_WHAT IS REQUIRED_:
Return every line below in which "agent" appears.

_DATA_:
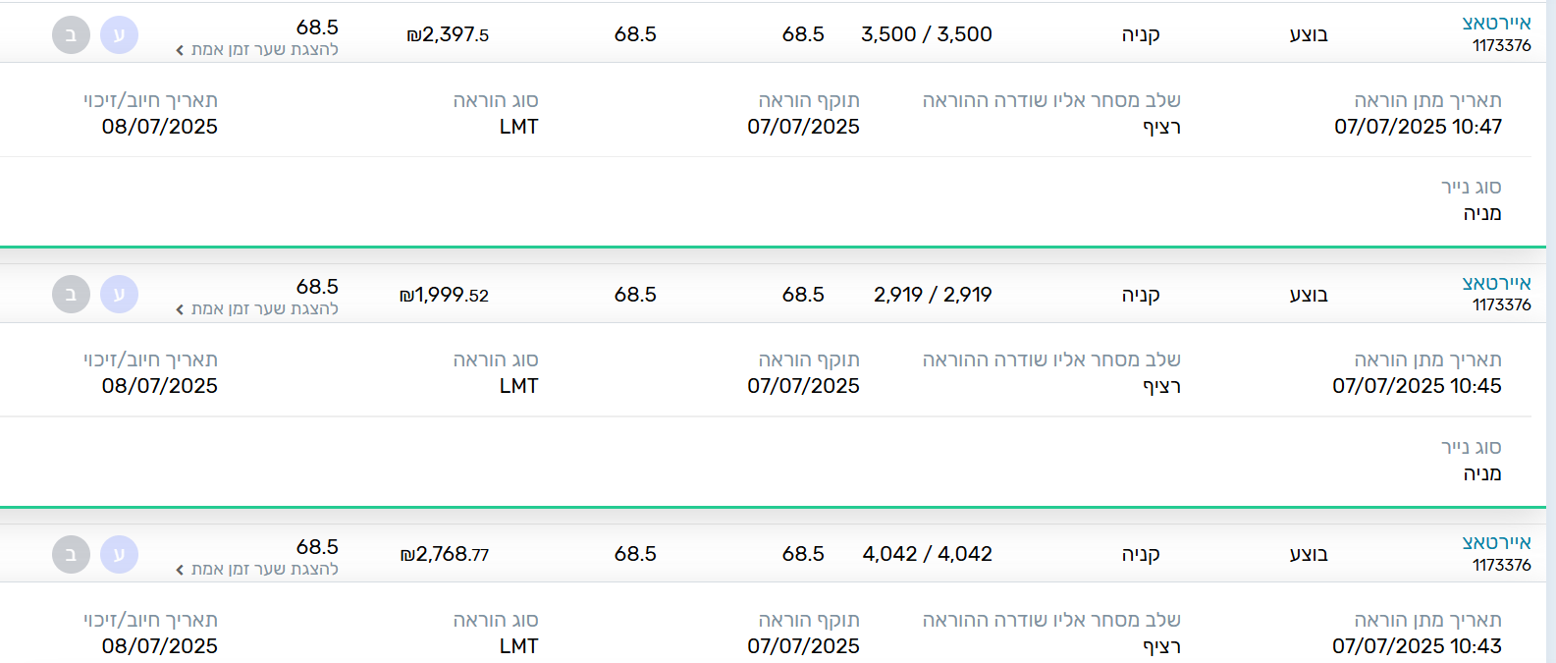The width and height of the screenshot is (1556, 663).
Task: Show real-time rate link in the ₪1,999.52 order
Action: [x=257, y=309]
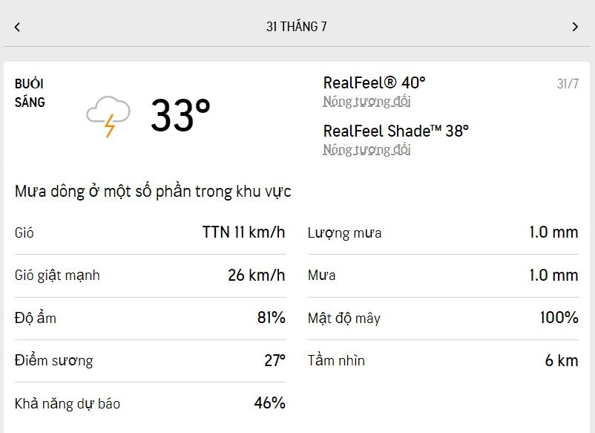Select the Gió giật mạnh row
Screen dimensions: 595x433
click(x=150, y=276)
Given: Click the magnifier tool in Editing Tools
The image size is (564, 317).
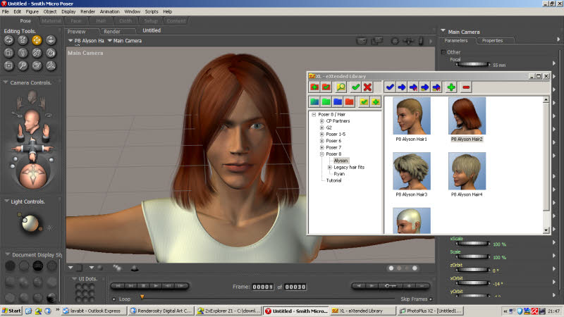Looking at the screenshot, I should coord(23,66).
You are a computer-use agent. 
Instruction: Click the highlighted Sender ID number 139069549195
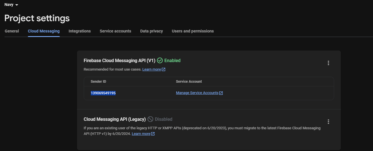[x=103, y=93]
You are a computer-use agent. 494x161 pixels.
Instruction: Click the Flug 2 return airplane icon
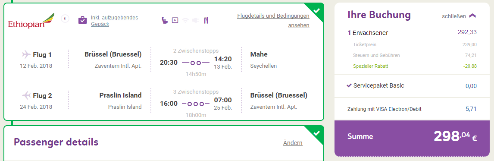(26, 95)
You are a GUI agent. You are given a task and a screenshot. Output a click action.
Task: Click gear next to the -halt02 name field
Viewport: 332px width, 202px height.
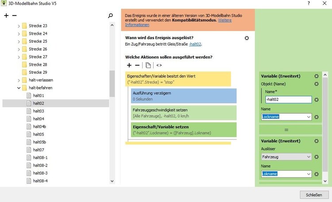(x=317, y=100)
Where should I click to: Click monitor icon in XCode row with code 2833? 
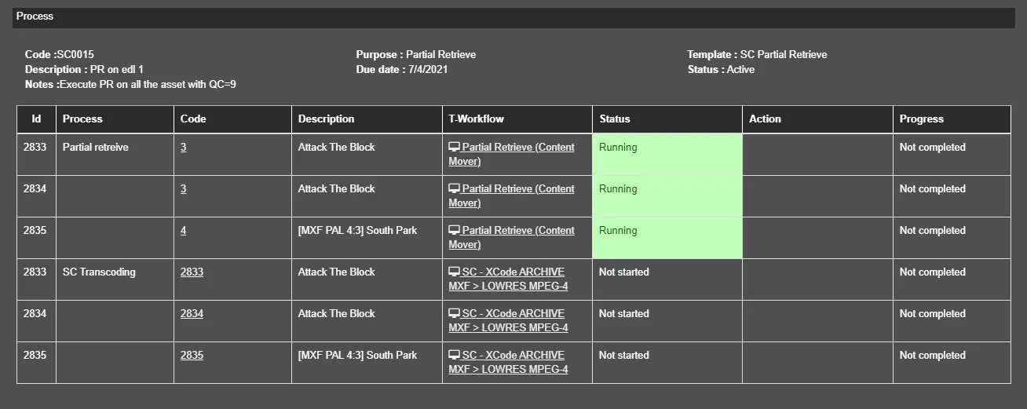coord(454,272)
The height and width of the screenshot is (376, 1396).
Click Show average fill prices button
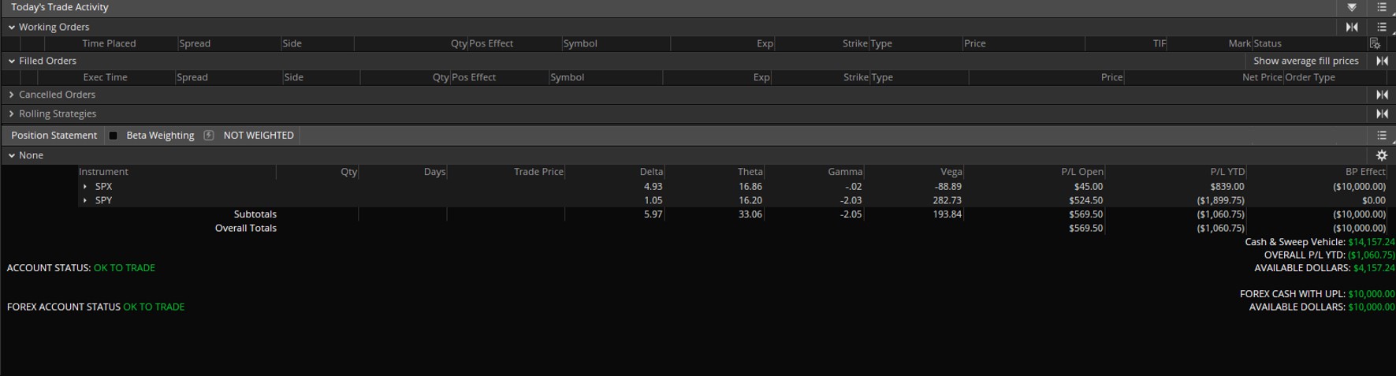[1305, 61]
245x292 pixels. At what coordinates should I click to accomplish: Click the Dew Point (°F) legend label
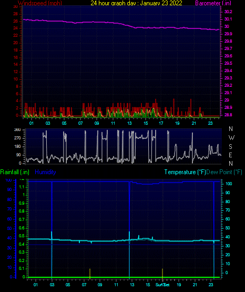pos(224,172)
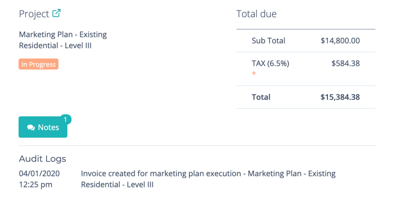
Task: Click the Total due heading
Action: pos(256,14)
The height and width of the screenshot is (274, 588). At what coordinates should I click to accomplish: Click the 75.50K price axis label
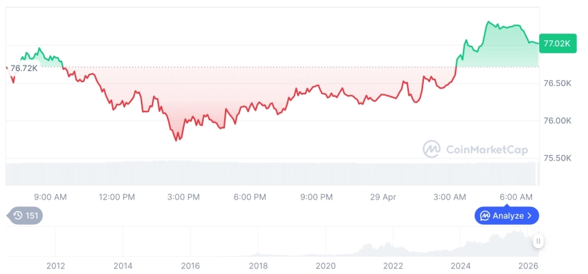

_RESULT_:
You are a computer-use agent. 
You are a computer-use agent. 494x161 pixels.
You are a GUI agent. You are given a task and a screenshot. Output a click action.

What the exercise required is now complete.